Source Wageningen : LEI Wageningen UR (LEI Report 2015-109) - ISBN 9789086157143 - 26
Department(s) LEI Consumer and Chain
Publication type Research report
Publication year 2015
Keyword(s) transgenic plants - crops - genetic engineering - soyabeans - fodder - economic impact - netherlands - transgene planten - gewassen - genetische modificatie - sojabonen - veevoeder - economische impact - nederland
Categories Animal Husbandry (General)
Abstract If the Netherlands, alongside Germany, France, Poland, and Hungary, decides to ban genetically modified (GM) soy in animal feed, the use of soy products in animal feed in these five countries will have to decrease by 40 to 50% to ensure that the EU demand for non-GM soy does not exceed the supply on the world market.
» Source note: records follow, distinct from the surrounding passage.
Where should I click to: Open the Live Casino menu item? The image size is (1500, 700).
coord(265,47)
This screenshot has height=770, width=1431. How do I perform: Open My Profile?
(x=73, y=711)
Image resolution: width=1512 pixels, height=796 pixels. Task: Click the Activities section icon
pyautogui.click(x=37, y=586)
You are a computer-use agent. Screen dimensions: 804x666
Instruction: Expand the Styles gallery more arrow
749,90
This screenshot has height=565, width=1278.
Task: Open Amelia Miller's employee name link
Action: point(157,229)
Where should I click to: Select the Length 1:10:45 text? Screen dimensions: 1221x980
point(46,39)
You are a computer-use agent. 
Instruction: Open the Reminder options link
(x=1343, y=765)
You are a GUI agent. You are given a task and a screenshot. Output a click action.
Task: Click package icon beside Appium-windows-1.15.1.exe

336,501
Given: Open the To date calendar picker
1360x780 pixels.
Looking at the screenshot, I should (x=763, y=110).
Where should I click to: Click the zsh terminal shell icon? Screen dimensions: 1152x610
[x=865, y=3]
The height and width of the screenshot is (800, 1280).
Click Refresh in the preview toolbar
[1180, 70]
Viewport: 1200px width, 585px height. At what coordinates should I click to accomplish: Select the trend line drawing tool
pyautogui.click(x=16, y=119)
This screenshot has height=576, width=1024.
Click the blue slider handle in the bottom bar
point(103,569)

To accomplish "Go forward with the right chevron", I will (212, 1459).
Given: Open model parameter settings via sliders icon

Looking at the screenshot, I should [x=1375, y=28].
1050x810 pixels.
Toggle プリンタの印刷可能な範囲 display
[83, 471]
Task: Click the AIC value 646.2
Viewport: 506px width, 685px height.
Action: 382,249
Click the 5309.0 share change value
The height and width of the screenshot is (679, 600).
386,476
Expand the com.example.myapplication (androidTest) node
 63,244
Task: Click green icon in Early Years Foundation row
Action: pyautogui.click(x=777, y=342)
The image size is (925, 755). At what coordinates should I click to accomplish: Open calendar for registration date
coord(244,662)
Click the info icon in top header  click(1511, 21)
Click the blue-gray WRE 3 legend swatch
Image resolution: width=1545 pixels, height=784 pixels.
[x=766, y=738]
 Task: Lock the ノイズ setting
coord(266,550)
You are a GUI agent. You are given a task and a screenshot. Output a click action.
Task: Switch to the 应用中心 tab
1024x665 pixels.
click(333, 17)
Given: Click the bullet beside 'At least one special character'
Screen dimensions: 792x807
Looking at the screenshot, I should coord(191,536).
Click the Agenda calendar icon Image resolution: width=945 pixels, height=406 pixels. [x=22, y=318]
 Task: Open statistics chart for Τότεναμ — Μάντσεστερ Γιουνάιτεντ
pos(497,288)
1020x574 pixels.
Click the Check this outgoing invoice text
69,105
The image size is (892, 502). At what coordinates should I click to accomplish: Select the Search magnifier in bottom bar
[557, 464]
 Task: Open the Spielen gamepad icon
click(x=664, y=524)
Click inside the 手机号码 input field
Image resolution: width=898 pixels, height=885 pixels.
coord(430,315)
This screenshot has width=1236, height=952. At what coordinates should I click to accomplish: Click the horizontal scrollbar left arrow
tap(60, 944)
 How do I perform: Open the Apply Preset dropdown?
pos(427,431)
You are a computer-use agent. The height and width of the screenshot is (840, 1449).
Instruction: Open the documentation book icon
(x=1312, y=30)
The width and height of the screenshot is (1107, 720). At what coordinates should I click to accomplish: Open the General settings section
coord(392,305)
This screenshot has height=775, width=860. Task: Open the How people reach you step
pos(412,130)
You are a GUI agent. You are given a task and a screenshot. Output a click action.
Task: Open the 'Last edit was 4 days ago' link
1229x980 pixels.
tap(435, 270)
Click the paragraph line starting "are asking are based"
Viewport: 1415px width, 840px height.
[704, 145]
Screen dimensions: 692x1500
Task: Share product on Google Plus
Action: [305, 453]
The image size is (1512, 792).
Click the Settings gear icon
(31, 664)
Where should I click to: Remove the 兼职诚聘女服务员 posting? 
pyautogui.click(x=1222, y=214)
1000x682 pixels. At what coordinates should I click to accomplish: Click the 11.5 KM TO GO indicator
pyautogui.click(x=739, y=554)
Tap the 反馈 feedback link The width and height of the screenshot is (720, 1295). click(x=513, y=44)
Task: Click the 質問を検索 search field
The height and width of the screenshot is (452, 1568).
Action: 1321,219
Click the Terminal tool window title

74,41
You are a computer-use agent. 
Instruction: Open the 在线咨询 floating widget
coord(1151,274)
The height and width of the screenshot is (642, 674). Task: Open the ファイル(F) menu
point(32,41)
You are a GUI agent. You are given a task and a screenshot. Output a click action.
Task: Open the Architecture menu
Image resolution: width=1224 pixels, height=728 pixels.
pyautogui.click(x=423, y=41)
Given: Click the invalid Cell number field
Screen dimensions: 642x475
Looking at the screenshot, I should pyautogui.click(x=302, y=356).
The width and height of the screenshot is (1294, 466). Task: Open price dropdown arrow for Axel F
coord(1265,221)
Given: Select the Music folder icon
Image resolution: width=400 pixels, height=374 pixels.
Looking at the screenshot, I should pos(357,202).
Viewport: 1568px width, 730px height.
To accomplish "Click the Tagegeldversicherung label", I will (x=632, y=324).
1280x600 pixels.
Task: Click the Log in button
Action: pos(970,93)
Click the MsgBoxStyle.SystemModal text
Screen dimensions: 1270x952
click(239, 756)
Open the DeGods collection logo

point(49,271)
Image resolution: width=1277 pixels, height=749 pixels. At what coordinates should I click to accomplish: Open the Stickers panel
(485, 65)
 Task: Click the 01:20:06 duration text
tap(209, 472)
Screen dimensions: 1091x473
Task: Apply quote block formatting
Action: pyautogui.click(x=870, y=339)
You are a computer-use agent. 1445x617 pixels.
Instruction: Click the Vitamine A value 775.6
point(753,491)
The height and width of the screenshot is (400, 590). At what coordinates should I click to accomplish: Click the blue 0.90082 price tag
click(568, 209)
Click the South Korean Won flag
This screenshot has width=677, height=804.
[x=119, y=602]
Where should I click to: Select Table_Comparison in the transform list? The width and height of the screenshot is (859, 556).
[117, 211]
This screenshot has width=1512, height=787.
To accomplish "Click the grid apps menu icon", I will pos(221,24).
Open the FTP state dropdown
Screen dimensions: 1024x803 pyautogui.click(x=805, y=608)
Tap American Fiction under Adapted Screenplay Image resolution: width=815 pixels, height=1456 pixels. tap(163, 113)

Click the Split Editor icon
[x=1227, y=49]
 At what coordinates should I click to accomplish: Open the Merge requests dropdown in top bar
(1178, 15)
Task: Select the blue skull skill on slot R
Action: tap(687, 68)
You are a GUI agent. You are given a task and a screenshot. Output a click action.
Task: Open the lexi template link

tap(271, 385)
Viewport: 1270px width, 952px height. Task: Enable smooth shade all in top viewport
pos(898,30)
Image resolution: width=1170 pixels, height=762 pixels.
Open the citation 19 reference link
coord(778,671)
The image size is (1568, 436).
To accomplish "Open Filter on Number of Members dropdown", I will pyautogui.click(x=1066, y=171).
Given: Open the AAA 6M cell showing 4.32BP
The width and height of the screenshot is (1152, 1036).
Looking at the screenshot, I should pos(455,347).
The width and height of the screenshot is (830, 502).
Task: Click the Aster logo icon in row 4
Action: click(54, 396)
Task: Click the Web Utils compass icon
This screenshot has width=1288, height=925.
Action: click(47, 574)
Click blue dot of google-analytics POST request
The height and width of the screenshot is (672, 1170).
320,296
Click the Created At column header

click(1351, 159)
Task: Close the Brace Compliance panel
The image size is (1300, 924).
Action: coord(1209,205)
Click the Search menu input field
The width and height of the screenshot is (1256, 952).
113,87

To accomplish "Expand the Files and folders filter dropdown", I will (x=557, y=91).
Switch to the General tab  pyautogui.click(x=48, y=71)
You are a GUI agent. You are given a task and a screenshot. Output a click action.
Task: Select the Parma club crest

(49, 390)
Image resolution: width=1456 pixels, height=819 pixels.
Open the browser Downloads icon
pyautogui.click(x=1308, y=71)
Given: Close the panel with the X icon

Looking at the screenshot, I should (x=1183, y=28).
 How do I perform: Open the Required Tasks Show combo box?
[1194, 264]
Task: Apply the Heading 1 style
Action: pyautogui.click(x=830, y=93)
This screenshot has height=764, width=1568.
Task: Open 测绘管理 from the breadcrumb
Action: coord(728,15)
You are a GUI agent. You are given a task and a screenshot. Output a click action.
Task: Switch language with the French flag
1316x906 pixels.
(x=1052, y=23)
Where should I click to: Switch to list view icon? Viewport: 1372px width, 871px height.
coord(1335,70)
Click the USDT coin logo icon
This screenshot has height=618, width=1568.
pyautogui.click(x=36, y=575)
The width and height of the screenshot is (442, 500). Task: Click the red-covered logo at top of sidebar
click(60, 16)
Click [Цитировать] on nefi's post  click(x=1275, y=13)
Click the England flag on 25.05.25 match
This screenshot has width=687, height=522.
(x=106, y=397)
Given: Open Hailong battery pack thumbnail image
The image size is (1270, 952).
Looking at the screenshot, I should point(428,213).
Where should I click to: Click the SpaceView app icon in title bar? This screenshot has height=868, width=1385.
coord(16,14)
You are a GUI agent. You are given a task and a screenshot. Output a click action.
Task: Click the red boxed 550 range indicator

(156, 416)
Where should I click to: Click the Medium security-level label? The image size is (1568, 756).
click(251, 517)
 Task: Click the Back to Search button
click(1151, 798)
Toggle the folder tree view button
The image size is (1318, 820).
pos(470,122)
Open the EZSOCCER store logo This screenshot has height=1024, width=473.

The extra costs to Dutch livestock farmers over a period of 3 to 5 years as a result of the more expensive non-GM soy and alternative protein sources are estimated at between €60 and €100 million a year, with approximately 80% being borne by poultry farmers. Livestock numbers and productivity will then be maintained. A partial shift in trade flows from animal feed ingredients can be expected from import in the west of the EU - for example, through the port of Rotterdam - to intra-EU flows from production areas within the EU to consumers and via the waterway axis from regions east of the EU, such as Ukraine. Less soy will enter the EU via the Netherlands. This deficit can be offset by the increased demand for alternative protein sources, which will be partly imported from overseas. The effects on Dutch ports, the transport sector, and employment will depend on the nature of the trade flow shifts.